■ DOCUMENT PASSAGE ■
A Tannakian approach to dimensional reduction of principal bundles

TL;DR

This paper extends the Tannakian approach to analyze the dimensional reduction of $G$-equivariant holomorphic principal bundles over complex projective manifolds, establishing a Hitchin--Kobayashi correspondence.

Contribution

It adapts Nori's Tannakian method to principal bundles, enabling dimensional reduction analysis and correspondence results for equivariant principal bundles.

Findings

Describes the dimensional reduction of $G$-equivariant principal bundles.

Establishes a Hitchin--Kobayashi type correspondence for these bundles.

Provides a framework for applying Tannakian theory to principal bundles.

■ LIST OF TASKS ■
1) Answer these from the paper summary:
(a) Over what kind of manifolds are the $G$-equivariant holomorphic principal bundles taken?
(b) Whose Tannakian method is adapted to principal bundles?
(c) What type of correspondence is established for these bundles?
2) Reproduce the paper summary word for word, beginning at the words "This paper extends" and stopping after "of $G$-equivariant principal bundles.".
The listing that follows has no connection to the paper summary.

■ PROVIDED DATA ■
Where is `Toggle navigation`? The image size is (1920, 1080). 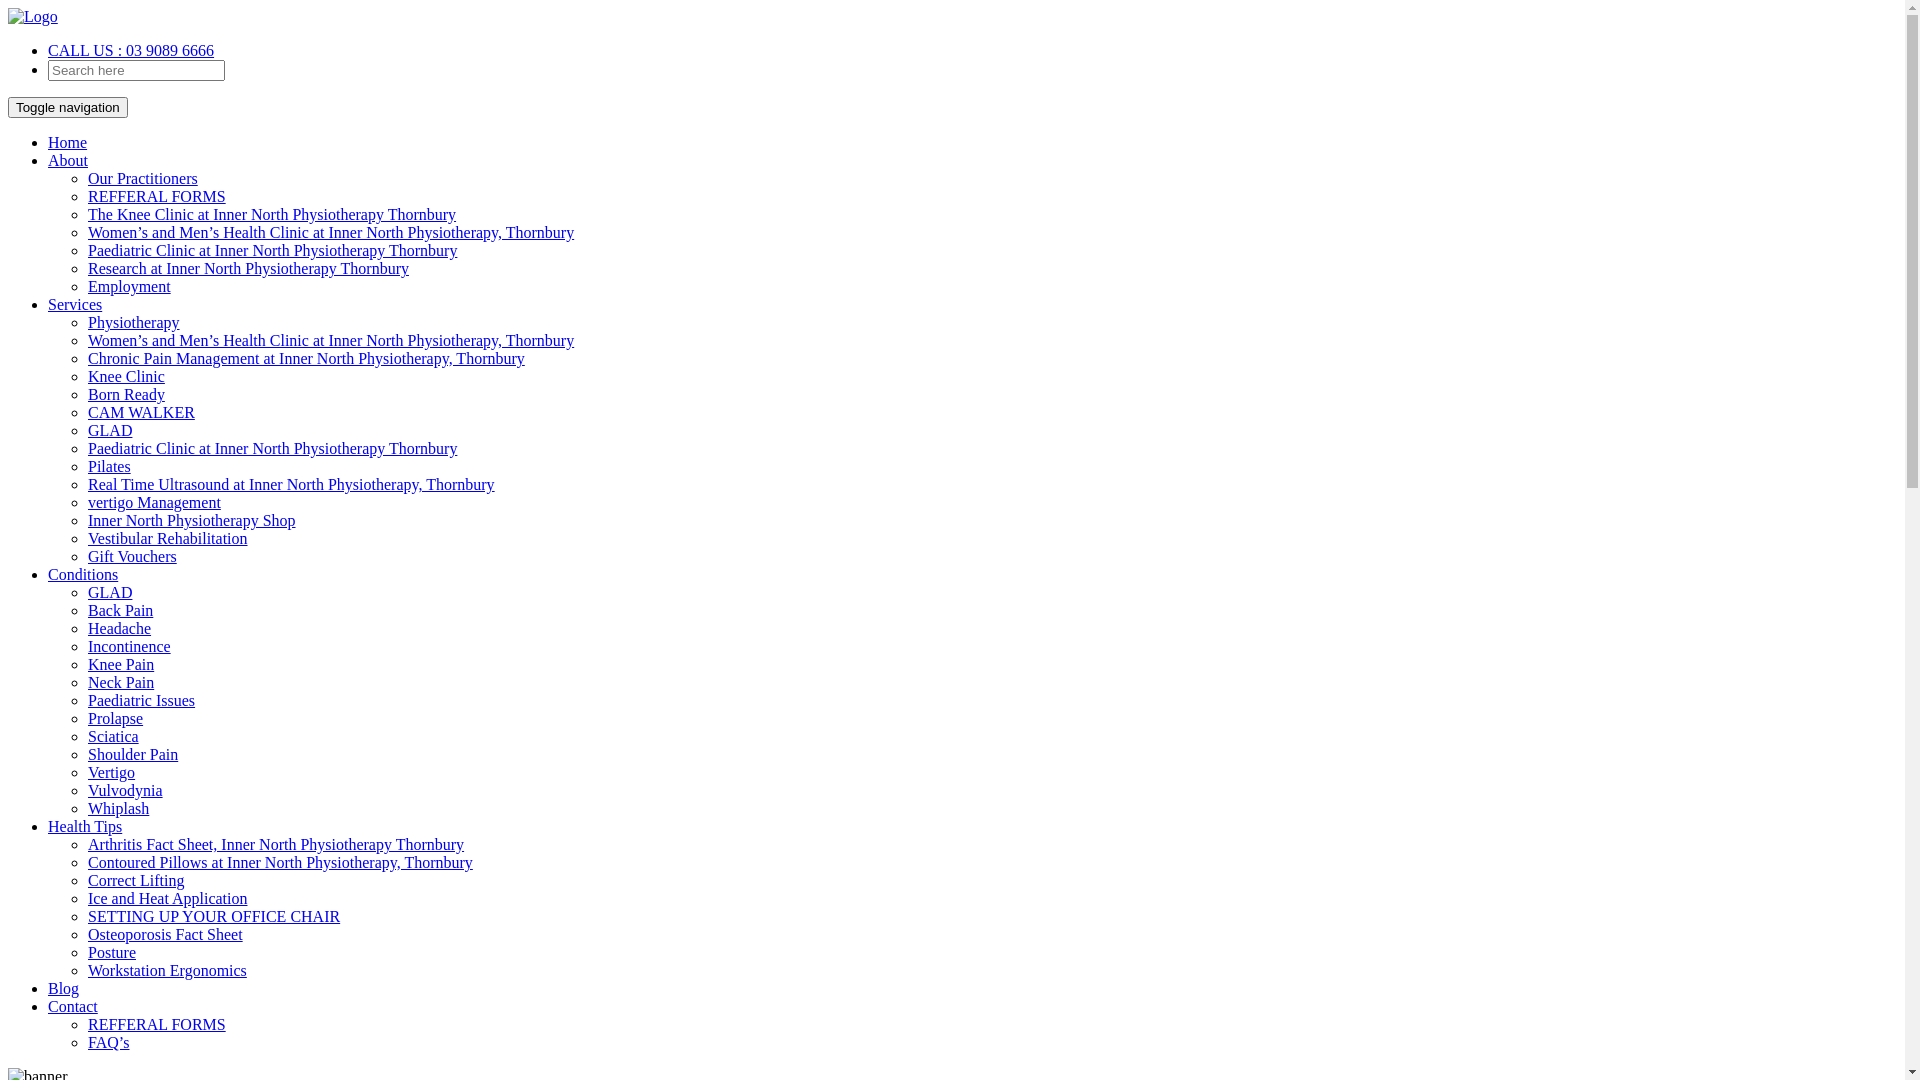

■ ANSWERS TO THIS EXERCISE ■
1)
(a) Complex projective manifolds
(b) Nori's
(c) A Hitchin--Kobayashi type correspondence

2)
This paper extends the Tannakian approach to analyze the dimensional reduction of $G$-equivariant holomorphic principal bundles over complex projective manifolds, establishing a Hitchin--Kobayashi correspondence.

Contribution

It adapts Nori's Tannakian method to principal bundles, enabling dimensional reduction analysis and correspondence results for equivariant principal bundles.

Findings

Describes the dimensional reduction of $G$-equivariant principal bundles.